A. If a federal government agency, certain agencies connected with the Federal Government, financial institutions, credit unions, or an organization having a significant trade or business of lending money (such as a finance or credit card company) cancels or forgives a debt on which you owe $600 or more, this form must be provided to you by that canceling agency or lender.
Q. What liability does the homeowner have when doing a Short Sale?
A. In a Short Sale, it is possible the bank could issue a 1099-C to the homeowner for the deficiency in what the lenders are forced to cancel. This means the homeowner could face a taxable income of that difference on their taxes. If the homeowner has a negative net worth (including the house), this can often be canceled so there are no tax consequences that occur from the 1099-C.
The lender will sometimes ask the homeowner for an unsecured note for that cancelled debt or portion of it. This is similar to an I.O.U. However, when it must be done to make a Short Sale go through, often a partial amount of the cancelled debt is required in the form of an unsecured note often at great terms, such as 0% interest. In those situations, the other potion of the cancelled debt is considered settled and forgiven.
If the homeowner falls behind on their payments they will likely experience a negative late payment on their credit file. A mortgage late on the homeowner’s credit report may impact the ability of the homeowner to get credit in the future, or the rate at which he may borrow.
There are no guarantees a Short Sale will be accepted by the lender. A lender has the right to demand the full balance owing to them and not a penny less. This is not generally in the best interest of the lenders if the offer is at or near market value, hence the lenders are doing Short Sales. However, should they choose to not accept a Short Sale, the property may go to foreclosure auction.
Q. Does the homeowner need to give me or my company power of attorney to conduct the Short Sale?
A. No, homeowner’s should not give a power of attorney to Short Sell their property unless under advisement of an attorney.
Q. What is a Deed-In-Lieu of Foreclosure? Is it better than a Short Sale?
A. A deed-in-lieu of foreclosure is when a borrower deeds the property back to the lender. By deeding the property to the lender, the borrower is giving up all right, title and interest in the property. The lender will then hire a realtor and look to dispose of the asset as soon as possible for the maximum value.
Additionally, lenders have requirements to qualify for a deed-in-lieu. They generally are:
The property is required to be listed on the market for at least 90 days before they will consider a deed-in-lieu.

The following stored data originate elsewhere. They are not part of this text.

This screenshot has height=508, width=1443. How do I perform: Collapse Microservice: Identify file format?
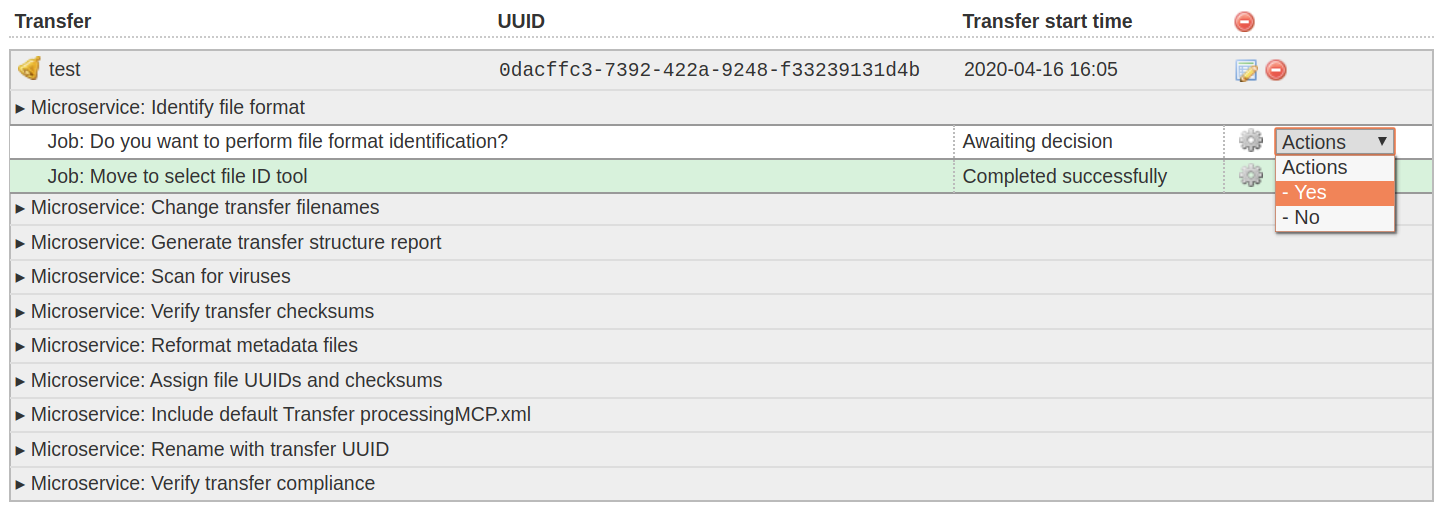pos(167,107)
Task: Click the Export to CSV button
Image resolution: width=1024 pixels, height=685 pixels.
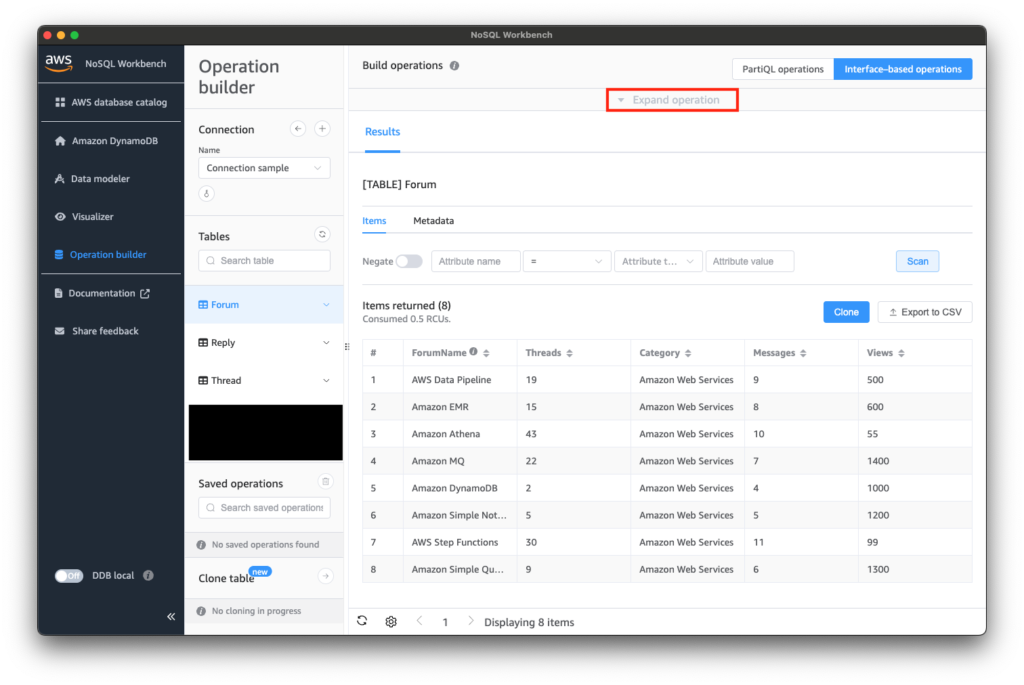Action: [x=924, y=311]
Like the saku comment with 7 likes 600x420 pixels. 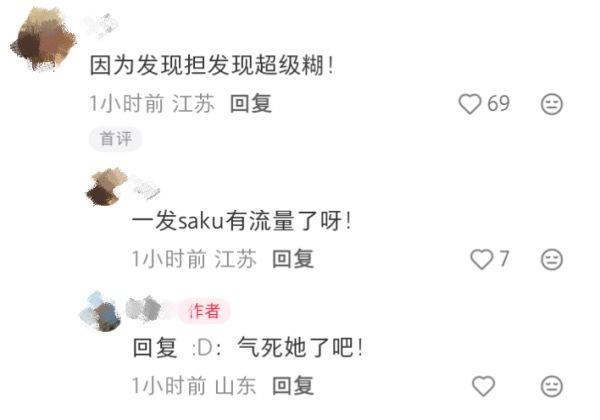coord(481,259)
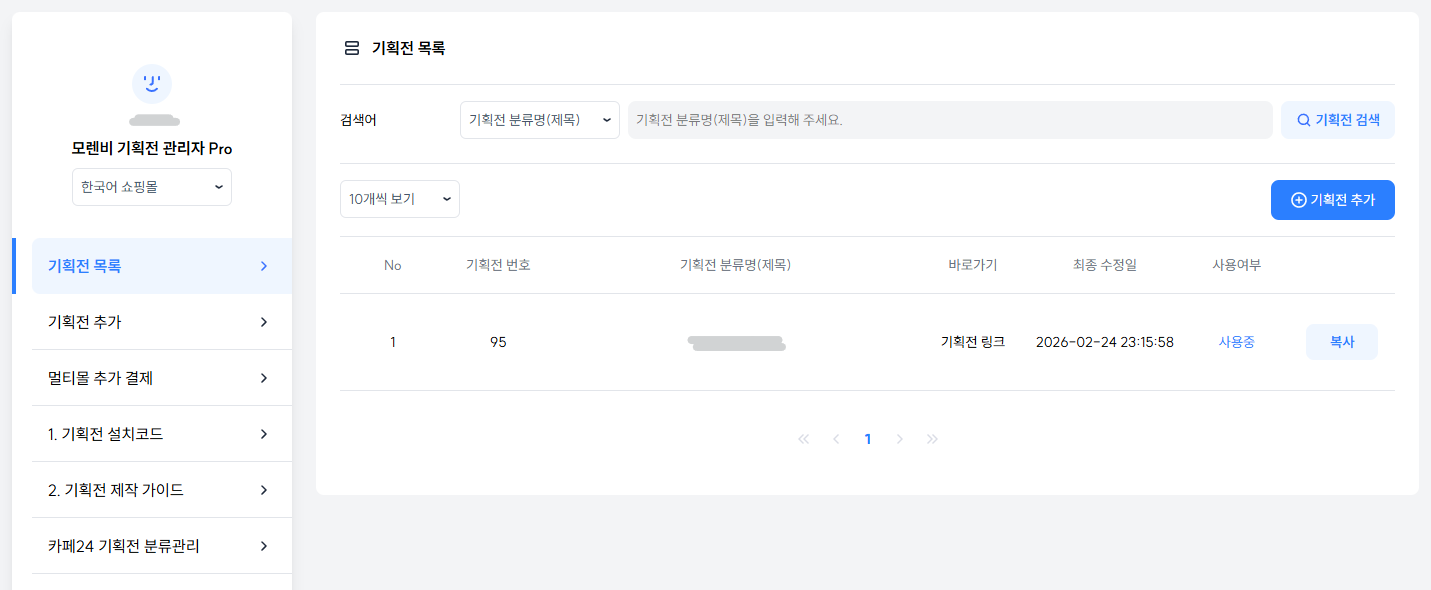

No junior lien holders (like second mortgages)
Current on property taxes
In essence the same risks that occur for a foreclosure could still happen in a deed-in-lieu. It does not mean that all of them can occur, but they may.
Generally speaking, a Short Sale is a much better alternative than a deed-in-lieu because:
1. Tax liability reduction. There is no knowing what a lender may sell a property for when the lender owns it. Especially today’s environment, lenders are quick to dump their bank-owned property because of the rising inventory. So in s Short Sale, you know you are selling it for top dollar. There is no guarantee a bank may do the same.
2. You usually have to put it on the market anyways for a deed-in-lieu. Generally, you have to try to market and sell the property for 90 days. You may as well try to do a Short Sale in that time frame.
3. Better credit. A deed-in-lieu can show as a voluntary foreclosure. A Short Sale will usually show as a settled debt, which is much better than a foreclosure.
4. The homeowner gets to live there for free while you try to sell it as a short sale. This saves the homeowner money for their next home.
5. The lender may come after you for difference down the line. The lender in a deed-in-lieu in most states could still come after the borrower for the deficiency judgment. Who knows how large that will be too when you just leave the keys for the bank to sell it for whatever they want to.